* _PROBLEM_
One part of the entries below is wanted: the lines from the one containing "Instruction: Click the Contract" through the one containing "Click the AI robot icon". Write those out exactly and nothing else.

* _LISTED RECORDS_
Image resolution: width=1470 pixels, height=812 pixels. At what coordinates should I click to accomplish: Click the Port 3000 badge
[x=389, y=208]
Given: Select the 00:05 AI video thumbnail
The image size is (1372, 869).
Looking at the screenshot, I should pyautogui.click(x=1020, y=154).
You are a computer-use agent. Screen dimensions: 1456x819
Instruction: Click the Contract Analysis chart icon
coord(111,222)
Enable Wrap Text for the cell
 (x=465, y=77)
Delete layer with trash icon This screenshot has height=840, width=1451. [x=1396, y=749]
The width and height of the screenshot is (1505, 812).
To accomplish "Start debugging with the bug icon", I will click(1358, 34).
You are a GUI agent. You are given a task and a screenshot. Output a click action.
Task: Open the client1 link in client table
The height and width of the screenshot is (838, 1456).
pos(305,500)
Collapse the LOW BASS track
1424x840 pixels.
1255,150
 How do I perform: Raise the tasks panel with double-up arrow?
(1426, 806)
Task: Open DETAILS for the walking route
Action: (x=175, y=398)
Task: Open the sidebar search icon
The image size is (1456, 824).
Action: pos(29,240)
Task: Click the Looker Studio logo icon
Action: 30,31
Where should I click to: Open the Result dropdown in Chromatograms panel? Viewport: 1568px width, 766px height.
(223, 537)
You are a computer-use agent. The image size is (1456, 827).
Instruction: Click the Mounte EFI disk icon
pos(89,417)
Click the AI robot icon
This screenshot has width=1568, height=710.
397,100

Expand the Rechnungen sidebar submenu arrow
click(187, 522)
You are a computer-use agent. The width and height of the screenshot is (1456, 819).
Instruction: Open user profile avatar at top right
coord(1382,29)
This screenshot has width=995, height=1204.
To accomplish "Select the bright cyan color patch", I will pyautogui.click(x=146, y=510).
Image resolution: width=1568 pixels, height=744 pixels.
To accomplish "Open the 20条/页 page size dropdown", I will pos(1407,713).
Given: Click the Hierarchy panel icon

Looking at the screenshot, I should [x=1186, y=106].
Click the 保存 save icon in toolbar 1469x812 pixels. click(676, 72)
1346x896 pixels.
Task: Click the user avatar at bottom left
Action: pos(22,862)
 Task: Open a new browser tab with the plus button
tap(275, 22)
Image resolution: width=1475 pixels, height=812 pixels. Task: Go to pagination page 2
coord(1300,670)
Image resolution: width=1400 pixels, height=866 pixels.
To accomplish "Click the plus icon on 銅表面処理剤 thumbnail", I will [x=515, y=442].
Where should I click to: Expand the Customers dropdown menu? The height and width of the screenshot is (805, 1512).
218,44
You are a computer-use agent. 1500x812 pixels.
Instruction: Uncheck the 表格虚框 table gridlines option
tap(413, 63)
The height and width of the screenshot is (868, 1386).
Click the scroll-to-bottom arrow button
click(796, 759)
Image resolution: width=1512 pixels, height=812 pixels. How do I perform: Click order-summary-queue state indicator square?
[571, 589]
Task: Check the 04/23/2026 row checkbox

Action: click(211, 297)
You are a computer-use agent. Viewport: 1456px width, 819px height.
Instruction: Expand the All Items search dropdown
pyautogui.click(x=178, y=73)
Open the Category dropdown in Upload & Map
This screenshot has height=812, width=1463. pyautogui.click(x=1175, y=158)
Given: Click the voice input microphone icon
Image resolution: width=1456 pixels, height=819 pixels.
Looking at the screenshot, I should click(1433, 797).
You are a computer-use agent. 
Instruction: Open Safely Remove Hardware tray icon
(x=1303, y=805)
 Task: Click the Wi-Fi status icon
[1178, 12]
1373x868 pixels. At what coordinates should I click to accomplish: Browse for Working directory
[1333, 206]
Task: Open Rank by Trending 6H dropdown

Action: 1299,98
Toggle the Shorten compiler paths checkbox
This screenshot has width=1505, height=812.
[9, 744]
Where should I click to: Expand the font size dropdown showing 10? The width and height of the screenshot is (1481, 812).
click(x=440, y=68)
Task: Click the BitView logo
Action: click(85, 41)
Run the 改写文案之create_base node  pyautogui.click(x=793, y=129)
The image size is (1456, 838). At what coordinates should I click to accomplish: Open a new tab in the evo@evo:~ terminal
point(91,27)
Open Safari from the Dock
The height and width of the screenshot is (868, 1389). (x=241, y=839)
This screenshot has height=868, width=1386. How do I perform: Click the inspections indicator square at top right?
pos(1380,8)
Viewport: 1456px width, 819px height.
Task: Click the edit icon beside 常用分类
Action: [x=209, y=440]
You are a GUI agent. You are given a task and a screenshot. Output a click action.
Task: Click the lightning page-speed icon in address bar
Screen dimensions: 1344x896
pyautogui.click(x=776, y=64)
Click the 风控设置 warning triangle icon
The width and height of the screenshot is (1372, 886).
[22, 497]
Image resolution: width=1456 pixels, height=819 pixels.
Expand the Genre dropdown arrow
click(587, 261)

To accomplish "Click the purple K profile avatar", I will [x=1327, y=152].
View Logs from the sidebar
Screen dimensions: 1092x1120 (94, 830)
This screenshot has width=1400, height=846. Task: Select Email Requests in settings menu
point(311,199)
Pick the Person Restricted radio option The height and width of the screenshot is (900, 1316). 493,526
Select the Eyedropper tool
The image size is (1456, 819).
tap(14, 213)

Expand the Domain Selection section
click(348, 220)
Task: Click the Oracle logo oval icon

* _EXERCISE OUTPUT_
Instruction: Click the Contract Analysis chart icon
coord(111,222)
Enable Wrap Text for the cell
 (x=465, y=77)
Delete layer with trash icon This screenshot has height=840, width=1451. [x=1396, y=749]
The width and height of the screenshot is (1505, 812).
To accomplish "Start debugging with the bug icon", I will click(1358, 34).
You are a GUI agent. You are given a task and a screenshot. Output a click action.
Task: Open the client1 link in client table
The height and width of the screenshot is (838, 1456).
pos(305,500)
Collapse the LOW BASS track
1424x840 pixels.
1255,150
 How do I perform: Raise the tasks panel with double-up arrow?
(1426, 806)
Task: Open DETAILS for the walking route
Action: (x=175, y=398)
Task: Open the sidebar search icon
The image size is (1456, 824).
Action: pos(29,240)
Task: Click the Looker Studio logo icon
Action: 30,31
Where should I click to: Open the Result dropdown in Chromatograms panel? Viewport: 1568px width, 766px height.
(223, 537)
You are a computer-use agent. The image size is (1456, 827).
Instruction: Click the Mounte EFI disk icon
pos(89,417)
Click the AI robot icon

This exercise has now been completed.